Cuento Hispanoamericano Actual
El Guardagujas
(Juan José Arreola)
El forastero llegó sin aliento a la estación desierta. Su gran valija, que nadie
quiso cargar, le había fatigado en extremo. Se enjugó el rostro con un pañuelo,
y con la mano en visera miró los rieles que se perdían en el horizonte.
Desalentado y pensativo consultó su reloj: la hora justa en que el tren debía
partir.
Alguien, salido de quién sabe dónde, le dio una palmada muy suave. Al
volverse el forastero se halló ante un viejecillo de vago aspecto
ferrocarrilero. Llevaba en la mano una linterna roja, pero tan pequeña, que
parecía de juguete. Miró sonriendo al viajero, que le preguntó con ansiedad:
-Usted perdone, ¿ha salido ya el tren?
-¿Lleva usted poco tiempo en este país?
-Necesito salir inmediatamente. Debo hallarme en T. mañana mismo.
-Se ve que usted ignora las cosas por completo. Lo que debe hacer ahora mismo
es buscar alojamiento en la fonda para viajeros -y señaló un extraño edificio
ceniciento que más bien parecía un presidio.
-Pero yo no quiero alojarme, sino salir en el tren.

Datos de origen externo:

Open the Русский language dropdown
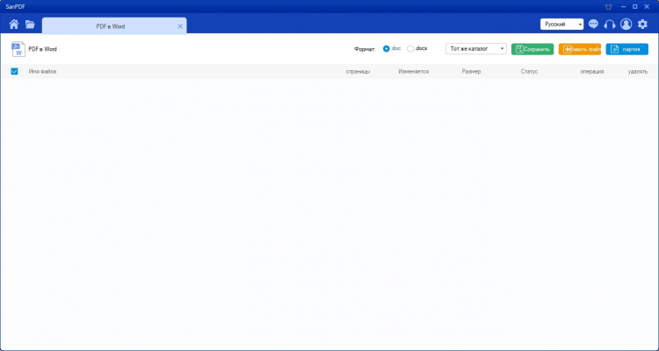 [562, 25]
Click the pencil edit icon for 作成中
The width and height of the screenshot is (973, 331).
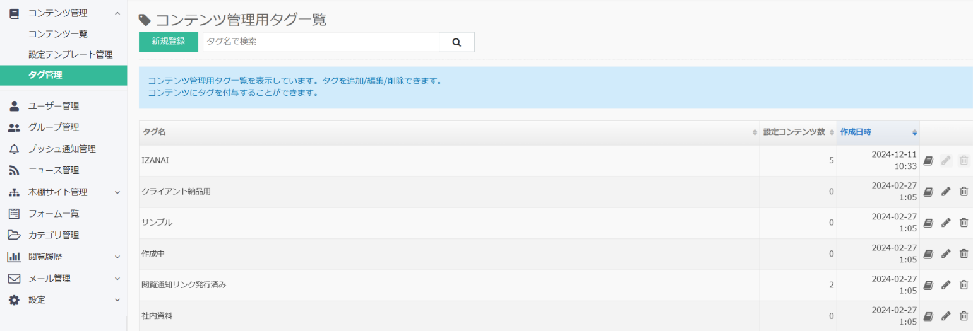[x=945, y=253]
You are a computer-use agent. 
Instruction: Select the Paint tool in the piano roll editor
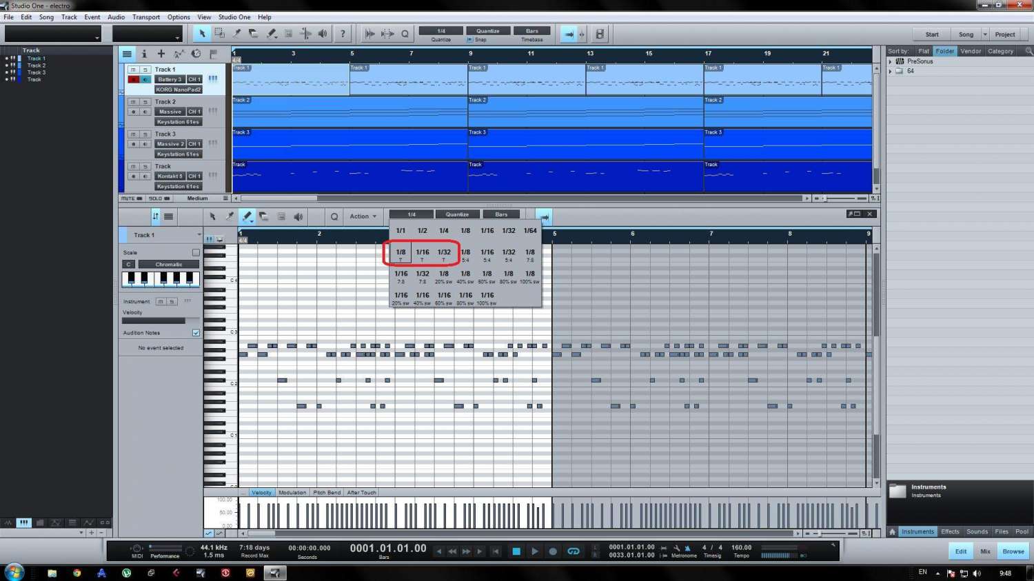[x=247, y=216]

-Alquile usted un cuarto inmediatamente, si es que lo hay. En caso de que
pueda conseguirlo, contrátelo por mes, le resultará más barato y recibirá mejor
atención.
-¿Está usted loco? Yo debo llegar a T. mañana mismo.
-Francamente, debería abandonarlo a su suerte. Sin embargo, le daré unos
informes.
-Por favor...
-Este país es famoso por sus ferrocarriles, como usted sabe. Hasta ahora no
ha sido posible organizarlos debidamente, pero se han hecho grandes cosas en lo
que se refiere a la publicación de itinerarios y a la expedición de boletos. Las
guías ferroviarias abarcan y enlazan todas las poblaciones de la nación; se
expenden boletos hasta para las aldeas más pequeñas y remotas. Falta solamente
que los convoyes cumplan las indicaciones contenidas en las guías y que pasen
efectivamente por las estaciones. Los habitantes del país así lo esperan;
mientras tanto, aceptan las irregularidades del servicio y su patriotismo les
impide cualquier manifestación de desagrado.
-Pero, ¿hay un tren que pasa por esta ciudad?
-Afirmarlo equivaldría a cometer una inexactitud. Como usted puede darse
cuenta, los rieles existen, aunque un tanto averiados. En algunas poblaciones
están sencillamente indicados en el suelo mediante dos rayas. Dadas las
condiciones actuales, ningún tren tiene la obligación de pasar por aquí, pero
nada impide que eso pueda suceder. Yo he visto pasar muchos trenes en mi vida y conocí
algunos viajeros que pudieron abordarlos. Si usted espera convenientemente, tal
vez yo mismo tenga el honor de ayudarle a subir a un hermoso y confortable
vagón.
-¿Me llevará ese tren a T.?
-¿Y por qué se empeña usted en que ha de ser precisamente a T.? Debería darse
por satisfecho si pudiera abordarlo. Una vez en el tren, su vida tomará
efectivamente un rumbo. ¿Qué importa si ese rumbo no es el de T.?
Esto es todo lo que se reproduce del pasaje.